Tick-Tock with a Twist
After thinking about the iPhone 5c/5s release a bit, I have to admit, it’s a smart move by Apple.
In previous years Apple released a new high-end model and moved all others down the line and discarded the oldest one. They evole in a tick-tock pattern by releasing a brand new design one year, and perfecting it the next year with an extra feature.
- The iPhone 3G with a plastic casing
- The iPhone 4 with the sandwich design
- The iPhone 5 with a unibody design
- The iPhone 5s with Touch ID
- The iPhone 4s with Siri
- The iPhone 3Gs with video recording and a compass.
But each year Apple has the same two problems: Last year’s phone, although pretty decent spec-wise, becomes old and boring. The new model is constrained in availability the first few months.
Since basically everyone buys the new model, they also have to watch their margins and price-point and can’t massively chance things up since it’s their primary iPhone.
So basically they created a system where the phone nobody really wants is readily available, with good margins and a production process that has great yields and few issues. And the phone that everybody wants isn’t readily available, has lower margins and possible comes with production issues like yellow screens..

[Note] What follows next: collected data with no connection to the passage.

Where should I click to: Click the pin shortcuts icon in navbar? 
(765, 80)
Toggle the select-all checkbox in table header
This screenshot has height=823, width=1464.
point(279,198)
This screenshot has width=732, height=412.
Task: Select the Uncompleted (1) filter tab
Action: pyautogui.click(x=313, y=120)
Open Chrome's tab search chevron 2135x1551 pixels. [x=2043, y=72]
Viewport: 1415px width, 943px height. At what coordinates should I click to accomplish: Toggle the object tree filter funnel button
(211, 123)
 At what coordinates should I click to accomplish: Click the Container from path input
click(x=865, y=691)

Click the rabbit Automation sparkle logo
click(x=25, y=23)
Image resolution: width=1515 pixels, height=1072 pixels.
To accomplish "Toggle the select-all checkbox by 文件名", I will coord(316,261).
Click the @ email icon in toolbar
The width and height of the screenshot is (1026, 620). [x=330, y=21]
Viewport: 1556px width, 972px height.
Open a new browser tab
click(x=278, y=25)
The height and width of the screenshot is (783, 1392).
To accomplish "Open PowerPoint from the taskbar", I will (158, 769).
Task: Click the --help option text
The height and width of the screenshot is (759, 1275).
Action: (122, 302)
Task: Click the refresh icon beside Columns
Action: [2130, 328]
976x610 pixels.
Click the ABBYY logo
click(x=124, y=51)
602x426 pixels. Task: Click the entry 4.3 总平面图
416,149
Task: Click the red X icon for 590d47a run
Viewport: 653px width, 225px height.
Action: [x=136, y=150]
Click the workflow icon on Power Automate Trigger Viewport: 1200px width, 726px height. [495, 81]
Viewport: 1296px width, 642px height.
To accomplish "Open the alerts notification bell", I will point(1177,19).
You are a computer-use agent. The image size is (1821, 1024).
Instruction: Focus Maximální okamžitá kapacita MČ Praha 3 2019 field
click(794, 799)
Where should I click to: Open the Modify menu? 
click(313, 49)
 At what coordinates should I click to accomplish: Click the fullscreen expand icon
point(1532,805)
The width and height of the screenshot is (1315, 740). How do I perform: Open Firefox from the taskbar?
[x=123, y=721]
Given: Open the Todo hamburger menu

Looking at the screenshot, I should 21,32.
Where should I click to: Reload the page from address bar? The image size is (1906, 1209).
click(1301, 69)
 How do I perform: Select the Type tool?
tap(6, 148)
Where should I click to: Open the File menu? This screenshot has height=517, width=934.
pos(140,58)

When looking at this years release, you’ll find that they solved this issue with the iPhone 5c. They released a hot new product at a lower price point than you could traditionally buy a new model. And they released another model, with better specs at a higher priced. Do you hear anyone complaining this years iPhone is just like last years model but faster? No. Are people interested in the iPhone 5c? Yes.
By releasing the iPhone 5c, they made their primary iPhone an iPhone that has great margins, is readily available with a production process that is fine-tuned. Their other release, the iPhone 5s, follows the same concept as before, pushing the boundaries of technology. But since Apple hopes the majority of people will buy an iPhone 5c, they give their top-end model some space and lower the pressure that comes with releasing a new iPhone.
Next year, they’ll fall back to their regular schedule. They’ll improve the iPhone 5c with a better camera, faster processor and fingerprint sensor, and they’ll redesign the iPhone 5s with a new design and comparable features. The same tick-tock schedule, but without the pressure. Because the iPhone most people are going to buy, was designed one year earlier.
When looking at the Mac, you see the exact same idea. Unibody was tested on the (then) expensive MacBook Air before being used in their regular MacBook line. Retina Displays are tested in the high end MacBook Pro and will become available in the regular MacBook Air line when price/availability is better. It’s exactly the same idea. Test new tech in a model relatively few people will buy.
Apple gave themselves some much needed breathing space.